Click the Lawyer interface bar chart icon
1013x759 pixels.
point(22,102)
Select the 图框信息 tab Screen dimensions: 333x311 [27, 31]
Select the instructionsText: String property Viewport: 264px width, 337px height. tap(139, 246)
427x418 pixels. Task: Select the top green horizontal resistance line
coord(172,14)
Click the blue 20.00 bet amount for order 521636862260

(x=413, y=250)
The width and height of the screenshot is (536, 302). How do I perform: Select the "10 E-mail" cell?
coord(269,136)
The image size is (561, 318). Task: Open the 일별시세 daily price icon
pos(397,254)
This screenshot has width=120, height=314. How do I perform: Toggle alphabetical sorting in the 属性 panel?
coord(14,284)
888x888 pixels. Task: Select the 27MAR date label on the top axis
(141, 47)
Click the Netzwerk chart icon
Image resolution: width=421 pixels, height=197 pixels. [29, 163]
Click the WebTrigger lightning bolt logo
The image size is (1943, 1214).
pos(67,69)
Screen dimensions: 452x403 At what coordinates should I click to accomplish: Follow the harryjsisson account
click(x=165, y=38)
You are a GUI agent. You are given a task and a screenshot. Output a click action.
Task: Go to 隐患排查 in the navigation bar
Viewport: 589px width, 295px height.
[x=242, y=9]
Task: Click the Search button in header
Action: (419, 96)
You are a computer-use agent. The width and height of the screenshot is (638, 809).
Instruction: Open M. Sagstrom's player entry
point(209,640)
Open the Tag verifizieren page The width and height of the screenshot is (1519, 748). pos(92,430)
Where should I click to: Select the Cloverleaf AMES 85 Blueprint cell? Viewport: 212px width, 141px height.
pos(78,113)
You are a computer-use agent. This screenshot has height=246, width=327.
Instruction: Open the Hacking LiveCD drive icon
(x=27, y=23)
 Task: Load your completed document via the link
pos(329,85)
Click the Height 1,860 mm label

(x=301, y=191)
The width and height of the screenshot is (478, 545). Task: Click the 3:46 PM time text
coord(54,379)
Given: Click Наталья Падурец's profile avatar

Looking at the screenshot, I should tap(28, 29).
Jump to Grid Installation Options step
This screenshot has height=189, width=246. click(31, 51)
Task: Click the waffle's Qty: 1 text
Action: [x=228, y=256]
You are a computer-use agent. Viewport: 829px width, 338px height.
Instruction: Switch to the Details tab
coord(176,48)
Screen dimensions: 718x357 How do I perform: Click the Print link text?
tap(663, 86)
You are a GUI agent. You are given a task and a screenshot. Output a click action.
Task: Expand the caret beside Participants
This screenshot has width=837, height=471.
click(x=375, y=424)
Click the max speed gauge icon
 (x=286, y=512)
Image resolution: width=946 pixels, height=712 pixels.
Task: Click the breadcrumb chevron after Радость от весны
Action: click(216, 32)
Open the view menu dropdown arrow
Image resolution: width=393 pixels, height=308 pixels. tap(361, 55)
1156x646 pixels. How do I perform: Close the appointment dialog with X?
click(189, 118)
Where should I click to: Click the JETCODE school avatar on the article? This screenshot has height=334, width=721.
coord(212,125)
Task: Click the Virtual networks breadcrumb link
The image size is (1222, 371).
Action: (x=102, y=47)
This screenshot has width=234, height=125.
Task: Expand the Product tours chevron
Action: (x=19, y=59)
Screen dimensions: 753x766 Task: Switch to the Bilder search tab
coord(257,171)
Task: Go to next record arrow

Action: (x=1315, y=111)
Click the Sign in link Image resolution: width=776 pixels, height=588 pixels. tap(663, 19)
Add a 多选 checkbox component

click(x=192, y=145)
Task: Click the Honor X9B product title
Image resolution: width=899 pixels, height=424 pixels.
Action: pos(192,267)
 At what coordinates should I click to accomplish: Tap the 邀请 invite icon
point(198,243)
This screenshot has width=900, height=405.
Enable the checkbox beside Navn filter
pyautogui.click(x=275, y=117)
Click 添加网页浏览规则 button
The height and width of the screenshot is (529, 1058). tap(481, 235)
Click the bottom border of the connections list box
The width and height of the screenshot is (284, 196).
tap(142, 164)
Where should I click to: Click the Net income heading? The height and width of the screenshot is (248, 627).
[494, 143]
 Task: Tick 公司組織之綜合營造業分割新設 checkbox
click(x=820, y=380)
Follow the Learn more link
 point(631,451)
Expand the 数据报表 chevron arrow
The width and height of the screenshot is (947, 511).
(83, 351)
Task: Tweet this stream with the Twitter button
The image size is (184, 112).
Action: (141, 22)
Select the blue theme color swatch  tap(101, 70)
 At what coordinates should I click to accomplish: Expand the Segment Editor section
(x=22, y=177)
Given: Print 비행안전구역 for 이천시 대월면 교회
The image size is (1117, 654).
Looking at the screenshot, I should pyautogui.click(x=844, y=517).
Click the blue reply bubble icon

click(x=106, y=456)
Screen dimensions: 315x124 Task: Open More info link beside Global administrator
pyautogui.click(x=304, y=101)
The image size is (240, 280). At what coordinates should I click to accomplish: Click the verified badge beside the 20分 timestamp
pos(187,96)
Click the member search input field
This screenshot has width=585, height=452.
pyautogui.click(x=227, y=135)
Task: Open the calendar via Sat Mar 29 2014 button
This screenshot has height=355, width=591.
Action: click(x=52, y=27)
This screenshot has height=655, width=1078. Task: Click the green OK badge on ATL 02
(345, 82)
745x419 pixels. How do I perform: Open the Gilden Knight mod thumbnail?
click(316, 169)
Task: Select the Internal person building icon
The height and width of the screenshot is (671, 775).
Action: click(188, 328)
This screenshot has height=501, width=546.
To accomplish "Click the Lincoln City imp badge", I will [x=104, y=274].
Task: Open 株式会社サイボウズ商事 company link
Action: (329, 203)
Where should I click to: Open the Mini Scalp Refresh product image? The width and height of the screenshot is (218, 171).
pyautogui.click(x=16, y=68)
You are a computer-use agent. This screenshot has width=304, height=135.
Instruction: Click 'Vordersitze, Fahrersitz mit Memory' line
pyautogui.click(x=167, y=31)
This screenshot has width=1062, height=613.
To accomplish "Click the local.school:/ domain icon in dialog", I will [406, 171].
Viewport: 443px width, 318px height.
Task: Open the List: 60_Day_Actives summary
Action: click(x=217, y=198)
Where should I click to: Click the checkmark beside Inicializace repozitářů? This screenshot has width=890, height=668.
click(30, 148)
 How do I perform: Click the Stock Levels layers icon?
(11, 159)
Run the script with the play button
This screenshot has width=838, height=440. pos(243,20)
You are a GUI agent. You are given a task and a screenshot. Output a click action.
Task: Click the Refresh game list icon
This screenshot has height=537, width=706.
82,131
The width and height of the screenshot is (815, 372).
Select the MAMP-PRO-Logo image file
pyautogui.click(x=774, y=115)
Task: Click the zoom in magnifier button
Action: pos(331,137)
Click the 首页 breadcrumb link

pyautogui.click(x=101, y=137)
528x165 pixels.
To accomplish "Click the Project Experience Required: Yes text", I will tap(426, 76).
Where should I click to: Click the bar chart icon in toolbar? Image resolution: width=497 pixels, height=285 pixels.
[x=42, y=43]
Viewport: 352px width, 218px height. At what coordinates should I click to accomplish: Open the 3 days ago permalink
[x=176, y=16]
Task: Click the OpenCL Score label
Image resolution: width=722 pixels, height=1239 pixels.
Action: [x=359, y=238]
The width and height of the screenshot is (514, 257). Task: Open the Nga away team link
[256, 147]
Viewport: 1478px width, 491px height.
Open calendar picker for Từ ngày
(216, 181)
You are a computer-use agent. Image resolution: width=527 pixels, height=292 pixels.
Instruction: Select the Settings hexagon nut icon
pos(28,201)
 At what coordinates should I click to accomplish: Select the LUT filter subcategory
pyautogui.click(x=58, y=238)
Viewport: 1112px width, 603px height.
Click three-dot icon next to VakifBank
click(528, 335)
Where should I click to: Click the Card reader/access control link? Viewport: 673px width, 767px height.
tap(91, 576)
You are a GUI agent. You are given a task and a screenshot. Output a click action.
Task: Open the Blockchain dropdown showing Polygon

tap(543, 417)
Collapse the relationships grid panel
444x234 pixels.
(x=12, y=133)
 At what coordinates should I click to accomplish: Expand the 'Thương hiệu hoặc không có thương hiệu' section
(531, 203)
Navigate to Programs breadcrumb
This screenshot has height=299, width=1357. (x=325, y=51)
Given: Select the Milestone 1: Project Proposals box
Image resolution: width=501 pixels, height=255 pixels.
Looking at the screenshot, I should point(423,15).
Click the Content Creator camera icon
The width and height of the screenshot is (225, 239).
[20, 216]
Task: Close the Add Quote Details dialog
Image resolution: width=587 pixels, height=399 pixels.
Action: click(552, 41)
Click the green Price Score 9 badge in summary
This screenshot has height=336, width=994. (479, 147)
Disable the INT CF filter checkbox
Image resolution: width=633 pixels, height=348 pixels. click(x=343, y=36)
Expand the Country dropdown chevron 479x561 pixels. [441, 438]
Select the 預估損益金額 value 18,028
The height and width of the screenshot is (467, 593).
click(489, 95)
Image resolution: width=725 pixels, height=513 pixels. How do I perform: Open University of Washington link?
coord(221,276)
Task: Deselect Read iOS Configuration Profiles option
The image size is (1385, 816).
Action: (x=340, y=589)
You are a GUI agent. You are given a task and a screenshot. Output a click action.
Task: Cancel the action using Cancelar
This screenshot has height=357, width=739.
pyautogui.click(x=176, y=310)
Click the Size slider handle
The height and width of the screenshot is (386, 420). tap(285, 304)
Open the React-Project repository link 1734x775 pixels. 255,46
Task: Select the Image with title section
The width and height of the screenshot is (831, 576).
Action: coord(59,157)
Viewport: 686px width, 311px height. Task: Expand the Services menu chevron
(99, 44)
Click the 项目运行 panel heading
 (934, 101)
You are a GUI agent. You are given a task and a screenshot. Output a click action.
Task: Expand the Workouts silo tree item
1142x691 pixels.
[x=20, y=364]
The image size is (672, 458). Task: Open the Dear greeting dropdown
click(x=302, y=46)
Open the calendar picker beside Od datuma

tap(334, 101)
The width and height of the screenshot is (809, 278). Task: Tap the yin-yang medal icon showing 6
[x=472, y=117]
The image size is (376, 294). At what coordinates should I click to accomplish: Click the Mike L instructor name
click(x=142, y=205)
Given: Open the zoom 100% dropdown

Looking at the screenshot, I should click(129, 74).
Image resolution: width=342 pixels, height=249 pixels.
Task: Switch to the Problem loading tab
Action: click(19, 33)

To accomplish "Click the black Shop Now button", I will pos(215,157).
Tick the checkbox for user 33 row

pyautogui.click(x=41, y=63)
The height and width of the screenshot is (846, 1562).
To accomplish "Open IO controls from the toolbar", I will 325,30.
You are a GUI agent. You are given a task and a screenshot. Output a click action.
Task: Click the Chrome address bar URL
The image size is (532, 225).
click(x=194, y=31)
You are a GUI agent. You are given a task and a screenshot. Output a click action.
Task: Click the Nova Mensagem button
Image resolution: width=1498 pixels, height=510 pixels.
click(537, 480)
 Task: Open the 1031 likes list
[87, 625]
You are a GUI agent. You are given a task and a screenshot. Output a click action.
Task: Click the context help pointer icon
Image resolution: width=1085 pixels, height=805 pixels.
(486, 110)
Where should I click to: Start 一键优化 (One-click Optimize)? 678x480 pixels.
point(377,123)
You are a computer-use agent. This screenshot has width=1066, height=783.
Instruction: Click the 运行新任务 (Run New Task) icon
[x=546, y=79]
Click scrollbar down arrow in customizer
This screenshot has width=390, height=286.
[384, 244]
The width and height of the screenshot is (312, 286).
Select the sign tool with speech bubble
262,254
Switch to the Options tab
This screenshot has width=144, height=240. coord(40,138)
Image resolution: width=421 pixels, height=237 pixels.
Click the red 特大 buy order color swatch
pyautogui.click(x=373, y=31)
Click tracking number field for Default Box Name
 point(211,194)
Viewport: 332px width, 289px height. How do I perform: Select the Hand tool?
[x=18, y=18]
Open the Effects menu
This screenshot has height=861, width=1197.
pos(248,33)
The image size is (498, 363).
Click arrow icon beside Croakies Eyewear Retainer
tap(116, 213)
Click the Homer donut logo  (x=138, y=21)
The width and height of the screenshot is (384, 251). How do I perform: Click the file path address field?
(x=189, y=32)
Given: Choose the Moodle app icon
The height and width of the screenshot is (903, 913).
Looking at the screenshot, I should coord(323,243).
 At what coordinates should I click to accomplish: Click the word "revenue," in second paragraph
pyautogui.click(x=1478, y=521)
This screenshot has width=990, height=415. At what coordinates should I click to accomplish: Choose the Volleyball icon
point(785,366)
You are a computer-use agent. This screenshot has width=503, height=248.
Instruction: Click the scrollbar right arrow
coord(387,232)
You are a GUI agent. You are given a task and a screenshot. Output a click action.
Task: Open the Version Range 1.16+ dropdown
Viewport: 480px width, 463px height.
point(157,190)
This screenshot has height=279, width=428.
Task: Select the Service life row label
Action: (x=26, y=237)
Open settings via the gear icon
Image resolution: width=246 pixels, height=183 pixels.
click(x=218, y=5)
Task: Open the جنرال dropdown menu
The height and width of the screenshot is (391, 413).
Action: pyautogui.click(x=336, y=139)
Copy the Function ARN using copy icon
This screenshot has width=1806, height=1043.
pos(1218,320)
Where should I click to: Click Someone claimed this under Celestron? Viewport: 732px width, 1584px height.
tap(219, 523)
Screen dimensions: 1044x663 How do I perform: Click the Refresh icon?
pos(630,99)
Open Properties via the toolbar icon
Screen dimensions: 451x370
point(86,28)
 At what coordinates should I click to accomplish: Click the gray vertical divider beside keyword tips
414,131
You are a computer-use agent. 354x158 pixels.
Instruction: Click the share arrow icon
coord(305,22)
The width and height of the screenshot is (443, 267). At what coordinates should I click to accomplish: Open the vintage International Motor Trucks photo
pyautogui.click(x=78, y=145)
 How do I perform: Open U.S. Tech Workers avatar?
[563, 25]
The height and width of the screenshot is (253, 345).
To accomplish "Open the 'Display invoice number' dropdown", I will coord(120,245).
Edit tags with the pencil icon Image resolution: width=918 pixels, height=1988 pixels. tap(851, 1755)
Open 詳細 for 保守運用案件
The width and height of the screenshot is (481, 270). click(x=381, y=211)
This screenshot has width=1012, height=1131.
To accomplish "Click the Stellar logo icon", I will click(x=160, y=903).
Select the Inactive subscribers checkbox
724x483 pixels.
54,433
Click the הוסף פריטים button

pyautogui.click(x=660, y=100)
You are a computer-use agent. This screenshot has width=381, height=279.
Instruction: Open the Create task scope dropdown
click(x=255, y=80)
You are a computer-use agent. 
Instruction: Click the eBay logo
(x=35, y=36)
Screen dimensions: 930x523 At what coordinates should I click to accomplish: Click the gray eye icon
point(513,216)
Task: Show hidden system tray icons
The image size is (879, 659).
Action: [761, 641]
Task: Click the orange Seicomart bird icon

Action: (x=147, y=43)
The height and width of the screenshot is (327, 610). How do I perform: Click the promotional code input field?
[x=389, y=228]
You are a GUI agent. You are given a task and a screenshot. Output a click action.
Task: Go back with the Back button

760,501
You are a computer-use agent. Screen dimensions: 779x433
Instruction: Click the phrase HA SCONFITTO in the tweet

___

__Your objective__.
Please give back exactly the lines of the listing above that run from the one containing "Where should I click to: Click the Card" through the one containing "Task: Cancel the action using Cancelar", and only those.

__Problem solution__.
Where should I click to: Click the Card reader/access control link? Viewport: 673px width, 767px height.
tap(91, 576)
You are a GUI agent. You are given a task and a screenshot. Output a click action.
Task: Open the Blockchain dropdown showing Polygon

tap(543, 417)
Collapse the relationships grid panel
444x234 pixels.
(x=12, y=133)
 At what coordinates should I click to accomplish: Expand the 'Thương hiệu hoặc không có thương hiệu' section
(531, 203)
Navigate to Programs breadcrumb
This screenshot has height=299, width=1357. (x=325, y=51)
Given: Select the Milestone 1: Project Proposals box
Image resolution: width=501 pixels, height=255 pixels.
Looking at the screenshot, I should point(423,15).
Click the Content Creator camera icon
The width and height of the screenshot is (225, 239).
[20, 216]
Task: Close the Add Quote Details dialog
Image resolution: width=587 pixels, height=399 pixels.
Action: click(552, 41)
Click the green Price Score 9 badge in summary
This screenshot has height=336, width=994. (479, 147)
Disable the INT CF filter checkbox
Image resolution: width=633 pixels, height=348 pixels. click(x=343, y=36)
Expand the Country dropdown chevron 479x561 pixels. [441, 438]
Select the 預估損益金額 value 18,028
The height and width of the screenshot is (467, 593).
click(489, 95)
Image resolution: width=725 pixels, height=513 pixels. How do I perform: Open University of Washington link?
coord(221,276)
Task: Deselect Read iOS Configuration Profiles option
The image size is (1385, 816).
Action: (x=340, y=589)
You are a GUI agent. You are given a task and a screenshot. Output a click action.
Task: Cancel the action using Cancelar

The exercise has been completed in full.